Hannibal: I seem to have missed if Will was ever correctly diagnosed and treated for encephalitis?
He was treated for something when he was arrested and before they took him to the Baltimore Hospital for the Criminally Insane (or whatever). But I'm not sure if they knew it was encephalitis or if they were just treating fever/basic infection.
Thanks, Amy.
I really, really don't want Bedelia to end up dinner.
That was such a creepy episode!
I just finished watching it off the NBC website, and squeed with Amy backchannel, but really need to squee here with the actual community.
Random notes:
Will is cat-and-mousing Hannibal right back, after that season of being batted around and emotionally mutilated. This makes me utterly, unreasonably happy.
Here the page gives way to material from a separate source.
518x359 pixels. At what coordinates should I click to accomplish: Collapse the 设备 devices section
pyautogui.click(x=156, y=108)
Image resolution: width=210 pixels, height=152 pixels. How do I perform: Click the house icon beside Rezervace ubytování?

No, reasonably happy. There's no amount of happy in this that exceeds reason; it just perfectly fulfills it.
"Hello! ... I love your work." Oh, fuck, SHOW. "There is no God." "Certainly not with that attitude." Oh, come on, show. Stop! No, don't.
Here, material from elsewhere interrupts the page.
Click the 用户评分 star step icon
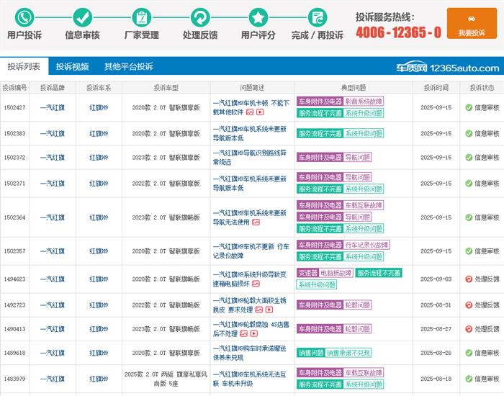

A commenter on the AV Club said a while ago in a discussion of sources for the show and for the showrunner's sensibilities: "It's clear by now that Bryan Fuller's parents must have been murdered by an installation artist." I take this episode as conclusive proof.
Oh, that poor last victim, the utter bone-deep horror of his last minutes in the world. And yet... he died, he died horribly and in pain and despair, but in his death he accomplished some amazing things. He escaped from the killer's design, disrupted his art, and ultimately led to the killer's discovery and the complete dismantling of his terrible work. All those other victims, no longer anonymous brush-strokes, returned to their names and histories and, eventually, to the people who will mourn and remember them. And all because of his past frailty - it was his history of drug dependence that gave him the power to tear himself out of the killer's design.
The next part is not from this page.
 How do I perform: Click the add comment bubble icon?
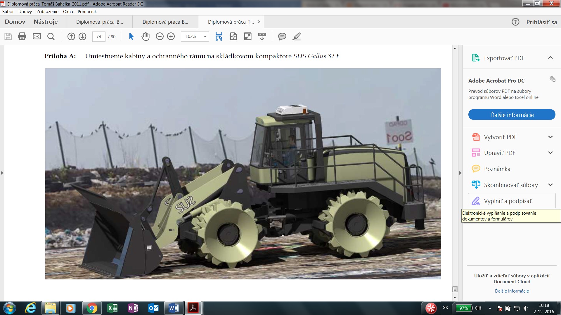tap(282, 36)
I love Bedelia, so much (and was just flooded with relief when the camera peeked around the corner of that archway into her living room and we caught a glimpse of the first sheet on the first piece of furniture). The writing for her dialogues, not just with Hannibal but with Jack and now Will, is so spare; the writers clearly have great trust in their cast to take a few words that say nearly nothing and use their voices, faces, minds and bodies to beautifully convey all the weight of everything unspoken. I'm pretty sure that if you looked at these scenes on paper, the lines themselves would look like nearly nothing.
"There is no God." "Certainly not with that attitude."
Oh yeah. HANNIBAL. In his plastic suit.